Léonora éclata d’un rire convulsif et faux, qui s’interrompit net ; elle avait les joues brûlantes.
— Faut-il que je vous jure que vous vous trompez ?
— C’est inutile ! Vous ne me persuaderez pas. Je connais les allures de la passion, et, depuis des mois, je les ai vues chez vous, toutes ! Quand vous jouez, j’entends bien autre chose que votre génie dans la terrible expression que vous infusez à la musique. Et vos silences ! Que de fois je les ai écoutés ! Vous ne savez pas ce qu’on aperçoit dans vos yeux qui regardent ailleurs. Il y a de l’amour dans chacun de vos gestes… Tenez, en ce moment, vous croyez avoir de la colère dans le regard, c’est de la passion que j’y vois… Cet individu vient chez vous, vous allez chez lui… Ne niez pas, je le sais ; je vous ai fait suivre…
— De quel droit ?
– Ah ! De quel droit ?… Ne me poussez pas davantage, nous le regretterions tous les deux… Avouez que vous l’aimez, que vous êtes sa maîtresse… je n’ajouterai pas un mot… De quel droit ?… vous venez de le dire… Vous ne répondez pas ? Vous ne pouvez pas répondre… Ça suffit… Voyons, vous me prenez donc pour un imbécile ? Vous vous êtes figurée que j’allais admettre qu’on pût être tranquillement l’ami d’une femme comme vous ! C’est pour parler musique, n’est-ce pas, que vous allez passer des heures entières dans sa chambre ? Allons donc !

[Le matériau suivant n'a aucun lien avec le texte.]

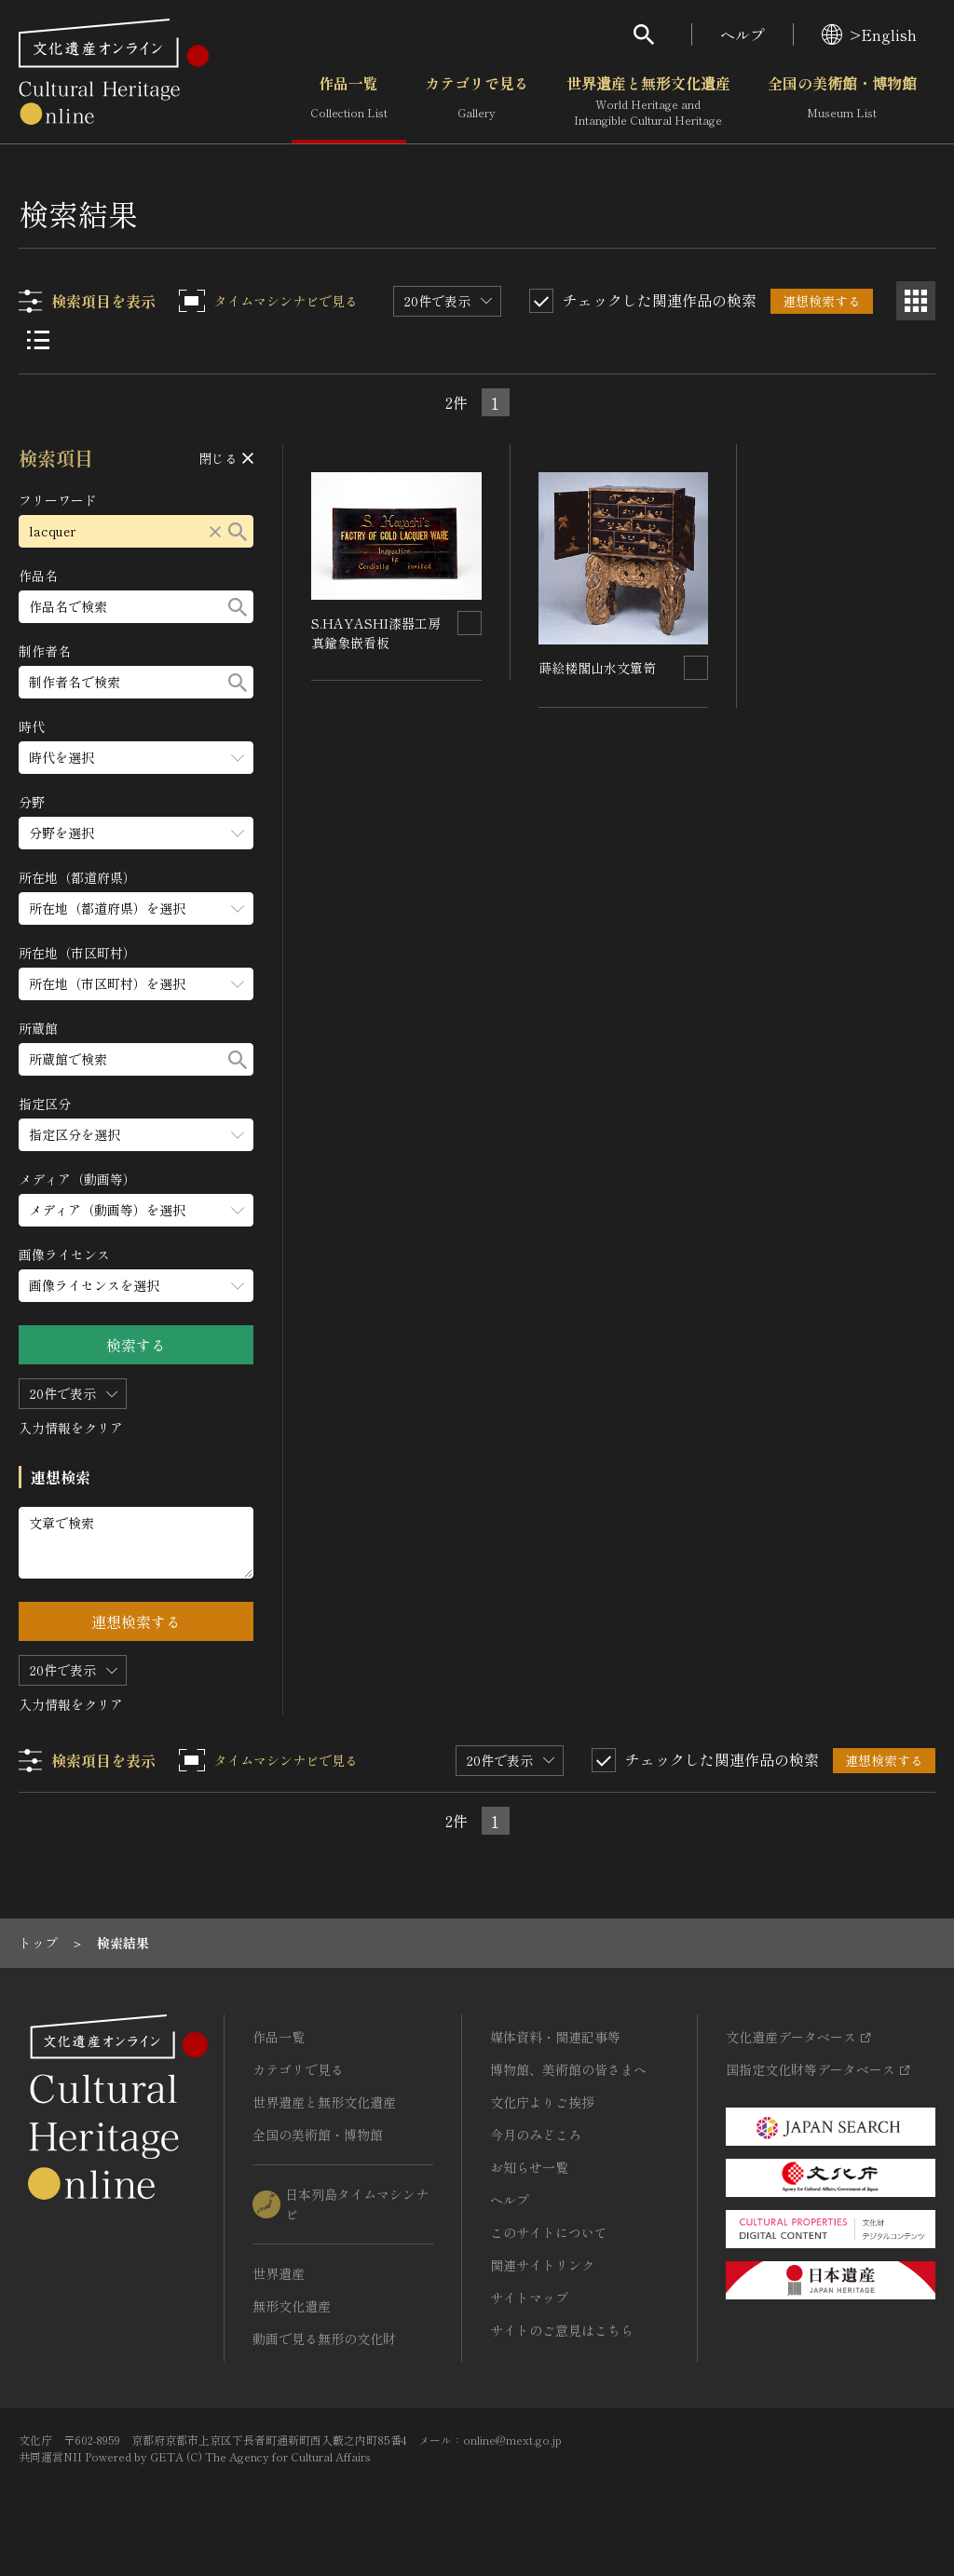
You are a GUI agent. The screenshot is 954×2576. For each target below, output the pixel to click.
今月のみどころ (535, 2134)
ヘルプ (742, 34)
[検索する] (238, 531)
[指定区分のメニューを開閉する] (137, 1135)
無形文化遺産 (291, 2306)
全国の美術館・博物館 (842, 101)
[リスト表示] (38, 339)
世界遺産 (278, 2273)
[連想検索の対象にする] (469, 623)
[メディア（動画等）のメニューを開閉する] (137, 1210)
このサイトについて (548, 2232)
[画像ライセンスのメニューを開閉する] (137, 1285)
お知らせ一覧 (529, 2167)
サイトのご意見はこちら (562, 2330)
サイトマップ (529, 2297)
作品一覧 (349, 101)
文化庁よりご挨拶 (542, 2102)
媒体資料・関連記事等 (555, 2036)
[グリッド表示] (915, 300)
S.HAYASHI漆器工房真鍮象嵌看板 (377, 633)
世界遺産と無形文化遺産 (648, 101)
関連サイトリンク (542, 2265)
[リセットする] (216, 531)
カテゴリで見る (477, 101)
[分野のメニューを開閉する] (137, 833)
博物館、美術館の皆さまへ (568, 2069)
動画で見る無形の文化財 (324, 2338)
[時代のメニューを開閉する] (137, 757)
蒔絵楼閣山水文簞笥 (597, 667)
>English (869, 34)
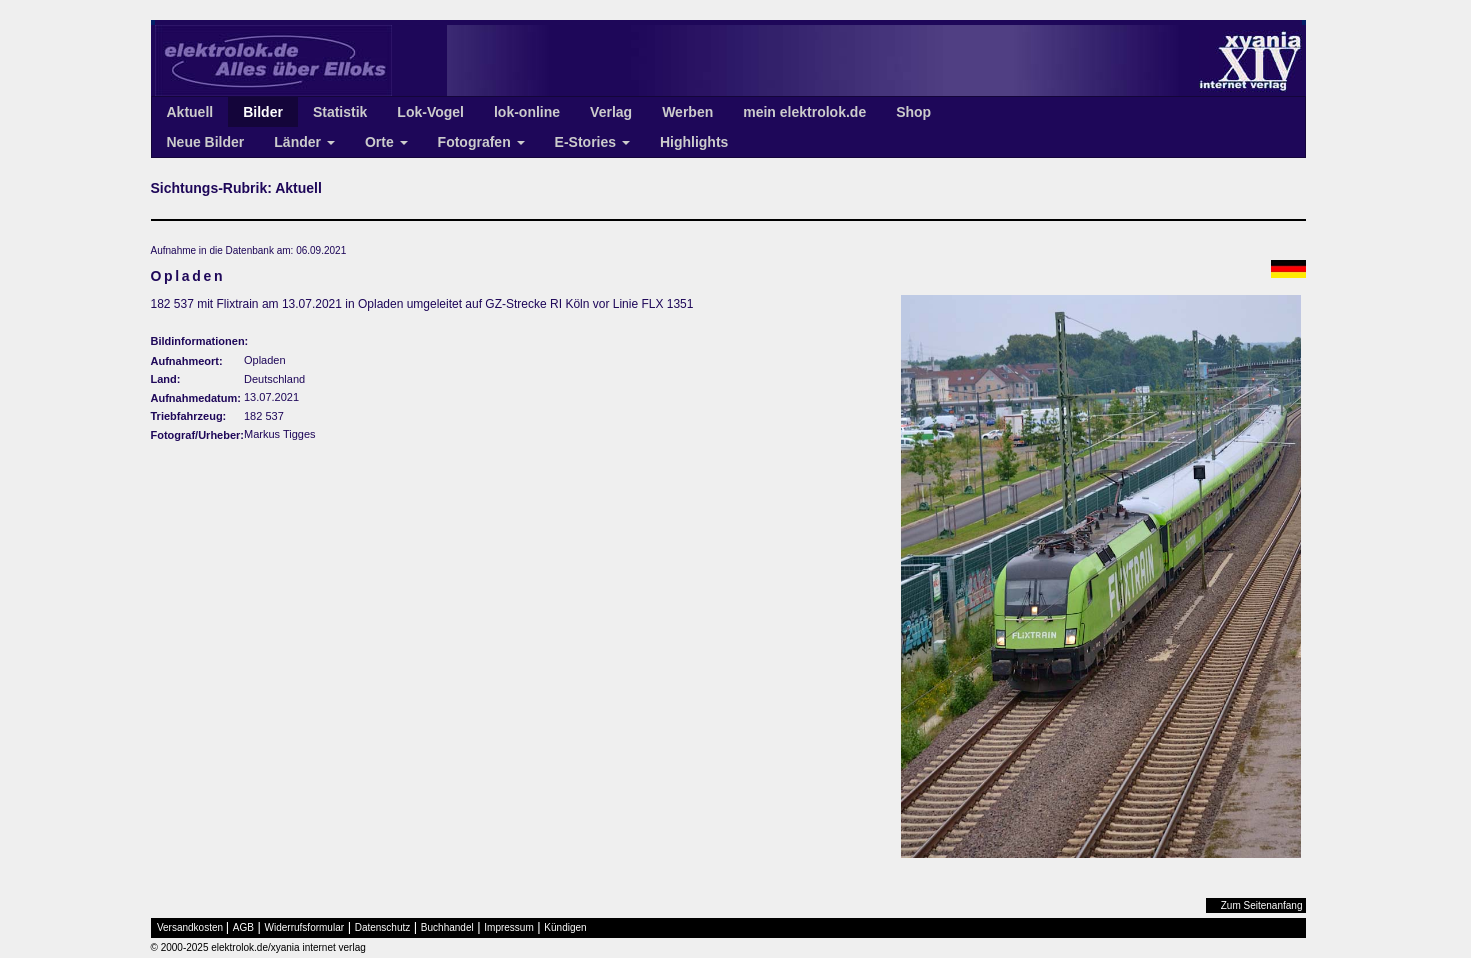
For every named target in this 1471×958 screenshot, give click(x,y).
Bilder (263, 112)
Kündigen (565, 927)
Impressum (508, 927)
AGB (243, 927)
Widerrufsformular (304, 927)
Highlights (694, 142)
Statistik (340, 112)
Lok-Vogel (430, 112)
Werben (687, 112)
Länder (304, 142)
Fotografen (481, 142)
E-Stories (592, 142)
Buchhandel (447, 927)
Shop (913, 112)
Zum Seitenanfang (1262, 905)
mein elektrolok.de (804, 112)
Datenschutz (383, 927)
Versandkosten (190, 927)
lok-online (527, 112)
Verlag (611, 112)
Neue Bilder (206, 142)
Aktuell (190, 112)
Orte (386, 142)
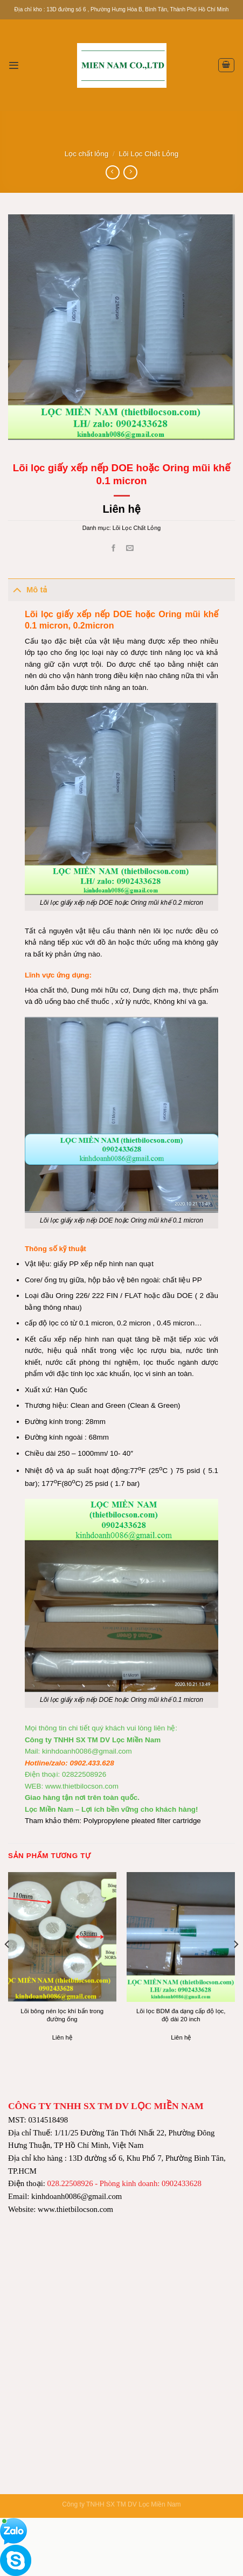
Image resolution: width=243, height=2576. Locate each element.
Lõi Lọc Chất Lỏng (149, 154)
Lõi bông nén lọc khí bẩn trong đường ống (61, 2015)
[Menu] (13, 65)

Il se leva et marcha par la pièce. Léonora vint auprès de lui :
— Écoutez, dit-elle d’une voix que les larmes commençaient à enrouer, vous ne devez pas me faire une injure pareille, vous ne devez pas… ce n’est pas possible. Jamais je n’ai eu d’amour pour Erik ; il en a eu pour moi, un moment, c’est vrai, mais il a attendu pour m’en parler d’être épris d’une autre femme… je vous jure… et il y a longtemps déjà… Je vous en supplie, dites que vous me croyez.
Il la regarda avec colère.
— Non, je ne vous crois pas. Je sais, je sens que vous aimez. J’ai une trop bonne raison d’en être certain.
— Laquelle ?
— Ma douleur.
— Mais…
Elle se tut. Sa magnifique figure était complètement décolorée et immobile. Ils restaient face à face, les yeux pleins de questions.
— En voilà assez, dit André avec violence, je suis las de cette contrainte… Vous saurez, quelles que doivent être les conséquences… J’ai deviné votre amour, parce que je vous aime. À certaines heures, ma rage de savoir que vous appartenez à un autre est telle que j’ai songé à me tuer… Là, vous savez maintenant !
— Dieu ! dit Léonora.
Elle eut un geste vague de ses deux mains vers lui ; il les prit et l’attira.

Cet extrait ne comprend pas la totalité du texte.